Wszystkie autostrady w Polsce będą płatne od 2018 roku i będą to jedne z najwyższych opłat w Europie. Co gorsza, zamiast winiet operatorzy będą korzystać z bramek, które znamy głównie z tworzenia gigantycznych korków w okresach wzmożonego ruchu turystycznego.
Dziś bez opłat możemy poruszać się na kilku odcinkach autostrad w Polsce: na A4 z Krakowa do Korczowej, na A2 z Łodzi do Warszawy i na A1 ze Strykowa do Torunia. Jak twierdzi Dziennik Gazeta Prawna wszystkie te odcinki zostaną objęte płatnościami już w roku 2018.

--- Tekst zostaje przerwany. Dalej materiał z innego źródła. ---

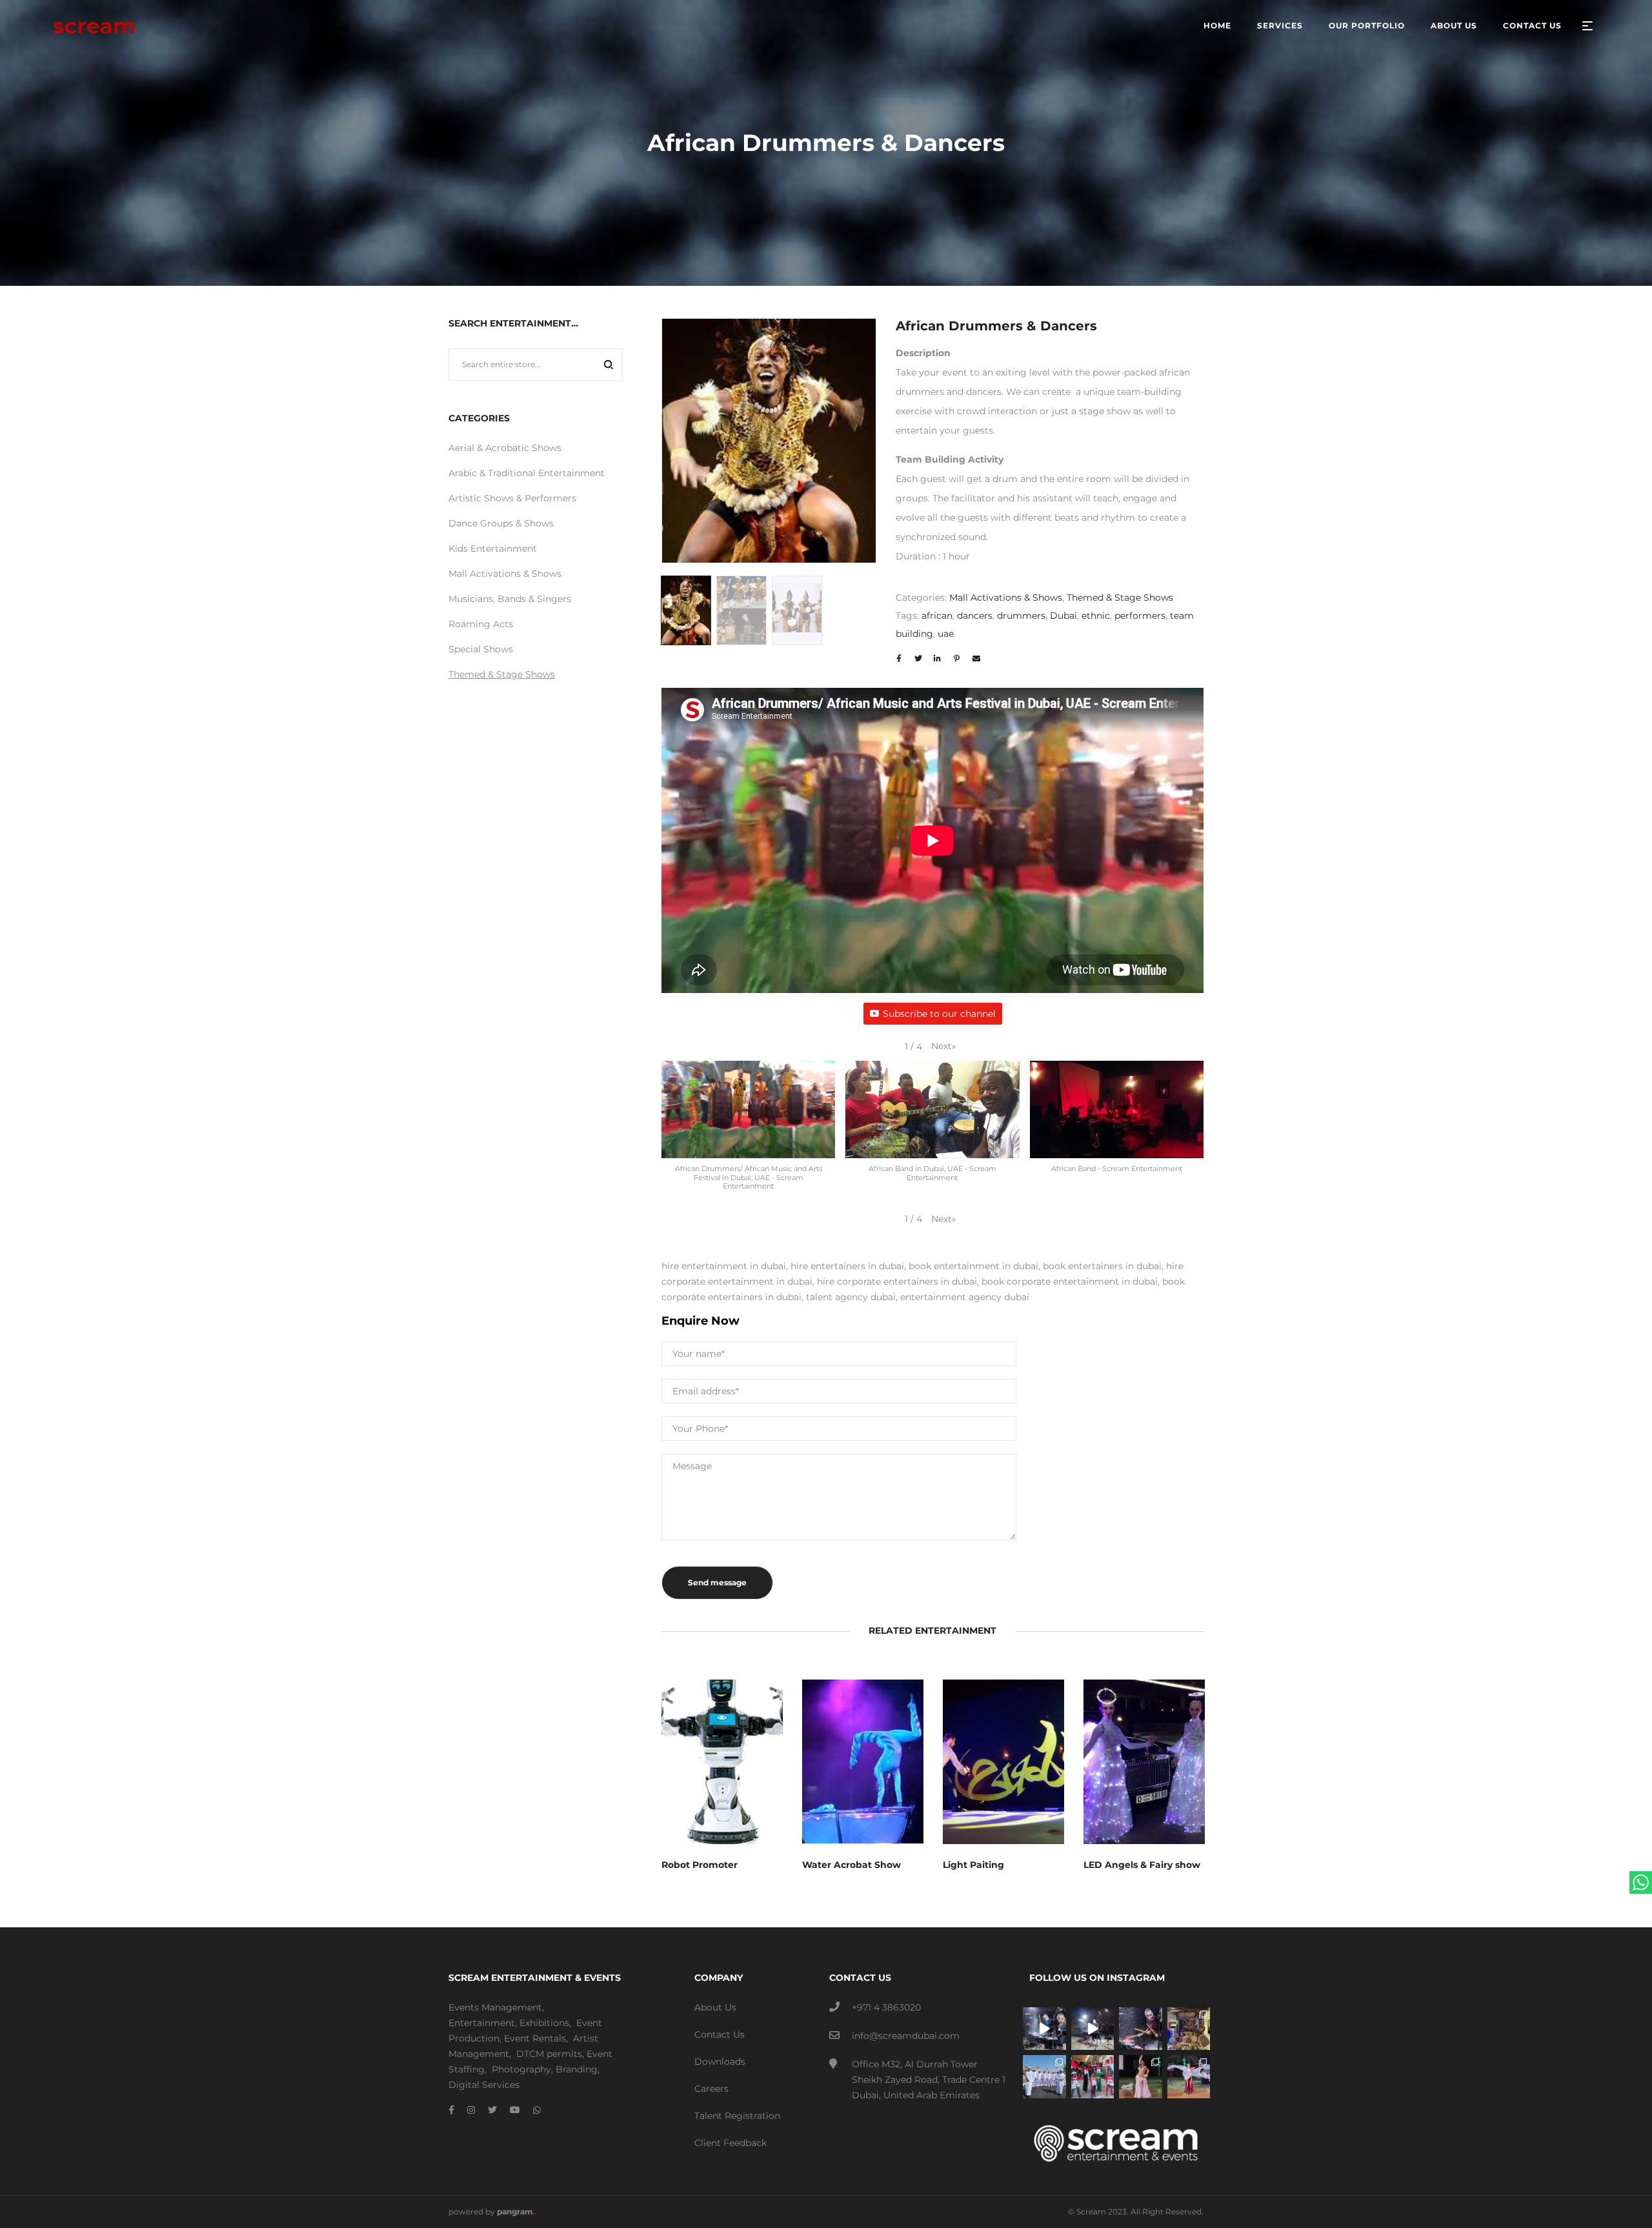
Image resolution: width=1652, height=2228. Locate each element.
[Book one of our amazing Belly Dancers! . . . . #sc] (1189, 2076)
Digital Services (483, 2085)
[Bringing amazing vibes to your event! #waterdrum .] (1044, 2029)
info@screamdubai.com (906, 2036)
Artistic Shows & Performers (512, 498)
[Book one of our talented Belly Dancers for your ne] (1140, 2076)
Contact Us (719, 2034)
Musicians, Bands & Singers (509, 599)
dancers (974, 615)
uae (946, 633)
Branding (577, 2069)
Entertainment (481, 2023)
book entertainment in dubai (973, 1266)
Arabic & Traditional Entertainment (526, 473)
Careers (711, 2088)
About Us (715, 2007)
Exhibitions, (545, 2023)
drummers (1021, 615)
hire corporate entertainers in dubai (897, 1281)
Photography (521, 2069)
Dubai (1063, 615)
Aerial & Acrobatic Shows (504, 448)
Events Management (495, 2007)
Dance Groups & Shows (501, 523)
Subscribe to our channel (939, 1013)
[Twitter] (492, 2110)
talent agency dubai (851, 1297)
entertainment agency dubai (964, 1297)
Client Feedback (730, 2143)
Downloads (719, 2061)
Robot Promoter (699, 1865)
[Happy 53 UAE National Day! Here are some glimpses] (1189, 2029)
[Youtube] (515, 2110)
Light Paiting (973, 1865)
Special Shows (480, 649)
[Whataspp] (537, 2110)
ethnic (1096, 615)
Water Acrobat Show (851, 1865)
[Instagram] (471, 2110)
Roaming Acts (480, 624)
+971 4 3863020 (886, 2007)
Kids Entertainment (492, 548)
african (937, 615)
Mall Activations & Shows (1005, 597)
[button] (944, 1046)
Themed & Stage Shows (1120, 597)
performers (1139, 615)
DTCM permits (549, 2054)
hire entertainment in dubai (723, 1266)
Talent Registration (737, 2116)
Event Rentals (535, 2038)
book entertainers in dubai (1102, 1266)
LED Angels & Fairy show (1141, 1865)
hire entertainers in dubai (847, 1266)
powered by (491, 2211)
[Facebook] (451, 2110)
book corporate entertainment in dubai (1070, 1281)
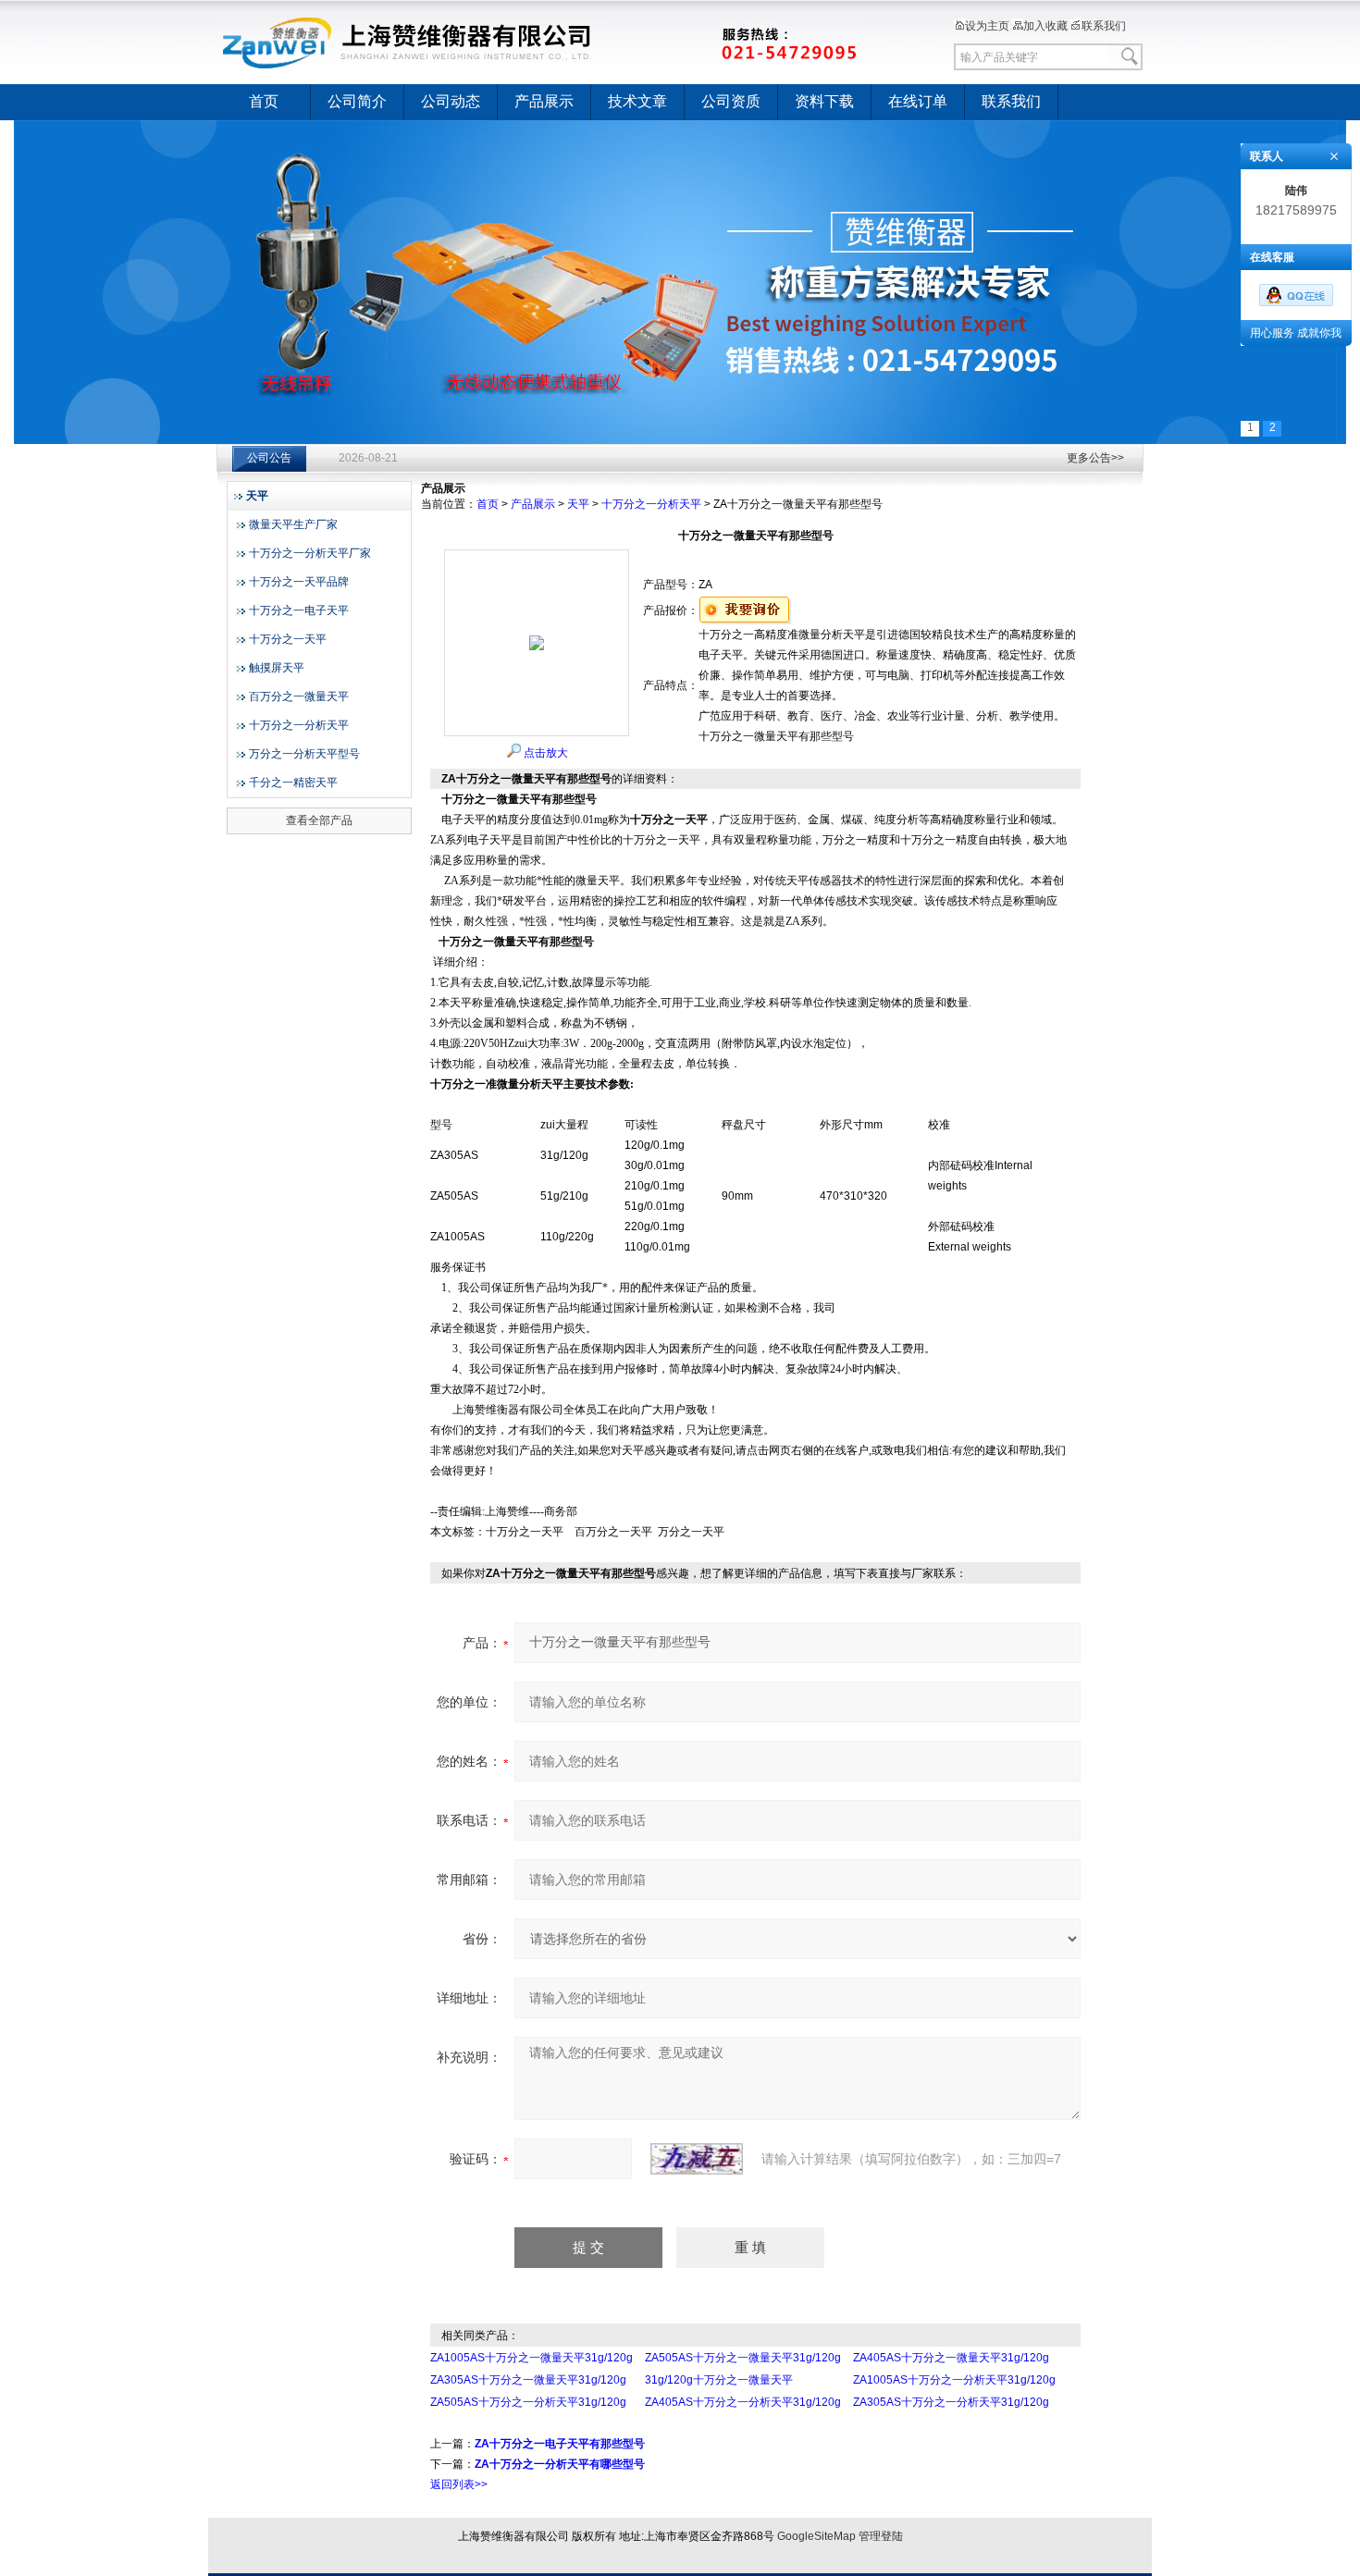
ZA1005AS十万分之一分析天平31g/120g (954, 2379)
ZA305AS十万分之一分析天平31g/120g (951, 2402)
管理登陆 (881, 2536)
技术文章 (637, 101)
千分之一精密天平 (293, 782)
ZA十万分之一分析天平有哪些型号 (560, 2464)
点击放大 (544, 752)
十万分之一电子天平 (299, 610)
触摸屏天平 (276, 667)
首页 (263, 101)
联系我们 (1104, 25)
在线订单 (917, 101)
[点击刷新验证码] (696, 2159)
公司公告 (269, 457)
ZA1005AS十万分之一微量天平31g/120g (531, 2357)
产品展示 (544, 101)
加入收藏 (1045, 25)
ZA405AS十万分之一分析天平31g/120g (743, 2402)
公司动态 (450, 101)
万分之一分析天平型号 (304, 753)
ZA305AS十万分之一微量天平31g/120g (528, 2379)
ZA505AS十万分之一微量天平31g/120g (743, 2357)
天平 (578, 504)
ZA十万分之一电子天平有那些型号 (560, 2443)
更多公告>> (1095, 457)
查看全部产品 (319, 820)
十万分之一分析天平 (299, 725)
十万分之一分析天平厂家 (310, 553)
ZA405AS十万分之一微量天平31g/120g (951, 2357)
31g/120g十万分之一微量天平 (719, 2379)
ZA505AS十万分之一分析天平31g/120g (528, 2402)
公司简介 (357, 101)
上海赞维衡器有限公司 (541, 41)
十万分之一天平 (288, 639)
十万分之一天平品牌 (299, 581)
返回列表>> (459, 2484)
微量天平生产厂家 (293, 524)
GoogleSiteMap (816, 2536)
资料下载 (824, 101)
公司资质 (730, 101)
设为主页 (987, 25)
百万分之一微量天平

Zdaniem dziennikarzy DGP koszt przejazdu będzie wahał się w granicach 10-20 groszy za kilometr. Przejazd bezpłatnym dotychczas odcinkiem o długości ok. 260 km z Krakowa do ukraińskiej granicy może więc kosztować nawet 52 zł. Przypomnijmy – przejazd pozostałym, płatnym odcinkiem z Krakowa do Wrocławia to koszt 36 zł, a zatem podróż z Korczowej do Wrocławia i z powrotem będzie oznaczać wydatek aż 176 zł! To w przybliżeniu koszt rocznej winiety na wszystkie autostrady Szwajcarii.
Największym problemem kierowców, który szczególnie dotknie posiadaczy samochodów, jest przestarzały i całkowicie niewydajny system poboru opłat. Na budzących grozę bramkach tworzą się ogromne zatory – niechlubny rekord padł 26 lipca 2014 r., kiedy korek przed punktem poboru opłat w Rusocinie k. Gdańska osiągnął długość ponad 20 kilometrów. Kierowcy zmuszeni byli czekać na możliwość przejazdu ponad godzinę. Kryzysowa sytuacja zmusiła ówczesnego premiera Donalda Tuska do wydania zarządzenia o otwarciu bramek.
Niestety – autostrady są w Polsce zarządzane przez kilku operatorów, a przepisy określające sposób działania koncesji będą obowiązywały aż do 2037 roku. Możliwość wprowadzenia jednolitej winiety wydaje się więc mało prawdopodobna.